Попрощавшись с нами, он вышел из дома. На улице, возле нашей калитки, стоял мужчина, только что с передовой. Обратившись к нему, отец сказал, указывая на линию обороны:

— Друг мой, вы нужны в том направлении.

— Я нахожусь в отлучке по увольнительной, — ответил тот.

— Никакая увольнительная, — возразил отец, — не должна удерживать вас в такой момент, как этот. Теперь каждый должен сражаться!»

«Мне рассказывали, что, поднимаясь от банка, он точно так же уговаривал всех встречных, способных, по его мнению, носить оружие».

Отец Пэтти Харди, еще один человек старше призывного возраста, одним из первых явился для несения службы и одним из первых был принесен мертвым на руках к своей дочери.

Роберт Мартин, также освобожденный от службы и отец любящей семьи, немедленно влился в ряды защитников. Будучи почти полностью глухим, он не мог расслышать приказов и продолжал заряжать ружье после того, как был отдан приказ прекратить стрельбу и рота начала отходить. Товарищ подбежал к нему, прижался губами к его уху и принялся увещевать. «Прекратите стрельбу! — с отвращением воскликнул ветеран. — Приказы? Я не слышал никаких приказов прекратить стрельбу», — и он продолжал наступать. Как Нельсон под Копенгагеном, который, когда ему сообщили, что подан сигнал прекратить бой, повернулся слепым глазом к флагману со словами: «Не вижу сигнала!»

Все это — лишь немногие из множества случаев, иллюстрирующих мужество этих стойких ветеранов и тот дух за их небольшими силами, который вдохновлял это мужество и принуждал к успеху. Они сражались — сто двадцать пять человек, плохо вооруженных и не обученных — за своим хрупким укреплением; сто двадцать пять против двух тысяч трехсот врагов, сдерживая их на протяжении двух часов! Генерал Батлер был крайне огорчен неудачей этого маневра на Петербург. Он направил характерное письмо с упреком своему генералу к северу от реки Джеймс. Подробно перечислив все ошибки, приведшие к унизительному отступлению, он раздраженно добавляет: «Вы попытались изложить в своем докладе, каковы были мои приказы генералу Каутцу. Это не входило в вашу задачу. Я знаю, что́ было в моих приказах, без каких-либо сведений из этого источника», — и прибавляет: «несомненно то, что сорок пять моих лучших солдат были задержаны какими-то полутора тысячами человек, из которых лишь шестьсот были конфедеративными войсками, а остальные — старики и мальчишки; могилы и колыбели были в равных пропорциях обворованы, чтобы составить противостоящие вам силы».

☆ ☆ ☆

## [Письменное задание A]
Кратко изложите отрывок в двух предложениях.

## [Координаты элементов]

☆ ☆ ☆

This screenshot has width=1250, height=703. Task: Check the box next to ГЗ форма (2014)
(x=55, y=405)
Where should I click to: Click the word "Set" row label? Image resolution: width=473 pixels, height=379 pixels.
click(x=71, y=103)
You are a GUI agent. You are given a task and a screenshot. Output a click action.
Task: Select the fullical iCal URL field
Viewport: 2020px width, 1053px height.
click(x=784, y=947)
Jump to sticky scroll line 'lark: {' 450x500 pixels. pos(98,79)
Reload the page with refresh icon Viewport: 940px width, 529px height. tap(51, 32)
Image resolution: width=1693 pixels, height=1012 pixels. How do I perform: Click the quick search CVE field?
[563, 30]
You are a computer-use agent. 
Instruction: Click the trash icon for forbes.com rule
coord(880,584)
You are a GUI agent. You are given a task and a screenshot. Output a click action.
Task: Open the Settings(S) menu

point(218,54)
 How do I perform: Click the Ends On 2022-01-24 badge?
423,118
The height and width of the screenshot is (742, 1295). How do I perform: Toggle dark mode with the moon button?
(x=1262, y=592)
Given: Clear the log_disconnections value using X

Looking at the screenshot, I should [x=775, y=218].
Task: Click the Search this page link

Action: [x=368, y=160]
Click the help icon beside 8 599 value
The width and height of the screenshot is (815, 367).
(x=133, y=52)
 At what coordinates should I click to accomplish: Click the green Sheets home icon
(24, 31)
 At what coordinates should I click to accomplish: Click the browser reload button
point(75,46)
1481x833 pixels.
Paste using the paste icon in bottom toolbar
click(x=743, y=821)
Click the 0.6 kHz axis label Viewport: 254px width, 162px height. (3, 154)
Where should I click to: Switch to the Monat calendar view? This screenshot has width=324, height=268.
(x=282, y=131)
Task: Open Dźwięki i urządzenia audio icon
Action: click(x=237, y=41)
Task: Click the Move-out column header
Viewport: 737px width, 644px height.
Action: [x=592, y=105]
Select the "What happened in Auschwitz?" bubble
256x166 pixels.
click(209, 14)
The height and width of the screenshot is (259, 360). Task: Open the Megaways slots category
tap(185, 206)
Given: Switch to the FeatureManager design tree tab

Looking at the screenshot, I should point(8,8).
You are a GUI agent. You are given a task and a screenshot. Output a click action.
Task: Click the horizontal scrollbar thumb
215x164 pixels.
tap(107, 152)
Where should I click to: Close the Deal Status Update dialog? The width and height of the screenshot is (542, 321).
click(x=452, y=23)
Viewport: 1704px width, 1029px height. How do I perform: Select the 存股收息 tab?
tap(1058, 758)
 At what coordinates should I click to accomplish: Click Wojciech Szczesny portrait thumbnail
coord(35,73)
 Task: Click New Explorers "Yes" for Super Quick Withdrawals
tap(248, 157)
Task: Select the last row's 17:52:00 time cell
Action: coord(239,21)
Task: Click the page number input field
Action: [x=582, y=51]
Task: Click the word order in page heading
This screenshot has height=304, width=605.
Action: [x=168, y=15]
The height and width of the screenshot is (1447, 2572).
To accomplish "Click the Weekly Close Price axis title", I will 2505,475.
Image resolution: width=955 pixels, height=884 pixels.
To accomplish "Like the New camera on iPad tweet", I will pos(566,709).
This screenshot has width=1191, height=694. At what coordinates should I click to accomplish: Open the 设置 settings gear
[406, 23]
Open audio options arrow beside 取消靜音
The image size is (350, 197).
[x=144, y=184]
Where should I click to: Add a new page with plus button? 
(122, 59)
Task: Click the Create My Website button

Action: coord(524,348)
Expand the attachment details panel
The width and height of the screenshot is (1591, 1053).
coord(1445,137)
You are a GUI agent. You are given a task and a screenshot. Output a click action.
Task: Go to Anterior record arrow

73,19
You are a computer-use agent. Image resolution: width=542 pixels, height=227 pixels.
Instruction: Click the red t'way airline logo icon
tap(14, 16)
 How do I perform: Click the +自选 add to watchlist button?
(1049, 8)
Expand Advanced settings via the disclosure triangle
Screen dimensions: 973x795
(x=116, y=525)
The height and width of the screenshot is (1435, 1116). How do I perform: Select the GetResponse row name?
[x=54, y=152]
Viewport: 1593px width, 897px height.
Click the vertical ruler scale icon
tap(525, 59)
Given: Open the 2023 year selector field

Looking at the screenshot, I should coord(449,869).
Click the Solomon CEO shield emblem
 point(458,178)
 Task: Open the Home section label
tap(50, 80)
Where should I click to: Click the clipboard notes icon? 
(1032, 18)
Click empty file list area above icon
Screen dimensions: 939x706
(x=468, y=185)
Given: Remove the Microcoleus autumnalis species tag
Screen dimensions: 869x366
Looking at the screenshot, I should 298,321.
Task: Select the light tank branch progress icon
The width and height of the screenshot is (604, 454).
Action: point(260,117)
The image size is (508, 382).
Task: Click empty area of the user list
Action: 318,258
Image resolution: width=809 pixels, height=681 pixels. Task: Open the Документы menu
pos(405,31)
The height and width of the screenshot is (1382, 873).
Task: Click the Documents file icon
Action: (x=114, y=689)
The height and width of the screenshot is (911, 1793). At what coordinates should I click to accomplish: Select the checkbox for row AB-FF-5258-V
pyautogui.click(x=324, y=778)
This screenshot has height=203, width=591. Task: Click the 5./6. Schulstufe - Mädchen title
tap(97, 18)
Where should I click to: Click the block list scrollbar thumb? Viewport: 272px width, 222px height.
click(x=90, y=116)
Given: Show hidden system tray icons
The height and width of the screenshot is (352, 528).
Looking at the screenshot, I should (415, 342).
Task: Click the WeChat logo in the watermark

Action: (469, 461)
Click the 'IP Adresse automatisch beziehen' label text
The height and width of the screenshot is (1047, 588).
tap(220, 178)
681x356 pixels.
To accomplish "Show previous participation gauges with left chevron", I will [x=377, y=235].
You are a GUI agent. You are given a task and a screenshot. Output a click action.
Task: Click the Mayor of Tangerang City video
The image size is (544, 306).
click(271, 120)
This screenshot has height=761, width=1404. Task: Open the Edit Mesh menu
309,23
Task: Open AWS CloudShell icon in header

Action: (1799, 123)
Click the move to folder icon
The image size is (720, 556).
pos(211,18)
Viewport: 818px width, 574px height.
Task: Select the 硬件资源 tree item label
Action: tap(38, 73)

☆ ☆ ☆

## [Письменное задание B]
Преобразуйте в JSON-список строк часть записей, начиная со строки, содержащей «At what coordinates should I click to accomplish: Click Wojciech», и заканчивая строкой, содержащей «coord(35,73)», включительно: по одному элементу на строку, пустые строки пропустите.

## [Письменный ответ A]
Отрывок приводит случаи мужества ветеранов старше призывного возраста или освобожденных от службы: один отец уговаривал всех встречных идти сражаться, отец Пэтти Харди одним из первых явился на службу и погиб, а почти глухой Роберт Мартин продолжал стрелять после приказа прекратить огонь. Сто двадцать пять плохо вооруженных и не обученных защитников два часа сдерживали две тысячи триста врагов, а огорченный неудачей маневра на Петербург генерал Батлер направил своему генералу письмо с упреком.

## [Письменный ответ B]
[
  " At what coordinates should I click to accomplish: Click Wojciech Szczesny portrait thumbnail",
  "coord(35,73)"
]